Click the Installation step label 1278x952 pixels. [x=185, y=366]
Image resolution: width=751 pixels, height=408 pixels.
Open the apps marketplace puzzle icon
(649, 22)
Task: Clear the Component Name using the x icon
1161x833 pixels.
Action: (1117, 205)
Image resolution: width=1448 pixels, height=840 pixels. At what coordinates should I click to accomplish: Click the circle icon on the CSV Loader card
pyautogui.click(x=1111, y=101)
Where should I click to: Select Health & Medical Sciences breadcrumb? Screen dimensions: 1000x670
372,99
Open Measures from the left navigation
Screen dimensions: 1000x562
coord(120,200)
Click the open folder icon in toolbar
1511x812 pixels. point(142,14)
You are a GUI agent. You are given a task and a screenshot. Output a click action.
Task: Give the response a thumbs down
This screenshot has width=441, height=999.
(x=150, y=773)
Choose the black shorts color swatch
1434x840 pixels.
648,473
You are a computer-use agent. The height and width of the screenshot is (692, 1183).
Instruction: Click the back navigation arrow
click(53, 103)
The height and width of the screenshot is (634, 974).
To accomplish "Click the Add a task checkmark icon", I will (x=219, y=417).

Directions for this task
Output the material verbatim, including every line.

Result
Click the Installation step label 1278x952 pixels. [x=185, y=366]
Image resolution: width=751 pixels, height=408 pixels.
Open the apps marketplace puzzle icon
(649, 22)
Task: Clear the Component Name using the x icon
1161x833 pixels.
Action: (1117, 205)
Image resolution: width=1448 pixels, height=840 pixels. At what coordinates should I click to accomplish: Click the circle icon on the CSV Loader card
pyautogui.click(x=1111, y=101)
Where should I click to: Select Health & Medical Sciences breadcrumb? Screen dimensions: 1000x670
372,99
Open Measures from the left navigation
Screen dimensions: 1000x562
coord(120,200)
Click the open folder icon in toolbar
1511x812 pixels. point(142,14)
You are a GUI agent. You are given a task and a screenshot. Output a click action.
Task: Give the response a thumbs down
This screenshot has width=441, height=999.
(x=150, y=773)
Choose the black shorts color swatch
1434x840 pixels.
648,473
You are a computer-use agent. The height and width of the screenshot is (692, 1183).
Instruction: Click the back navigation arrow
click(53, 103)
The height and width of the screenshot is (634, 974).
To accomplish "Click the Add a task checkmark icon", I will (x=219, y=417).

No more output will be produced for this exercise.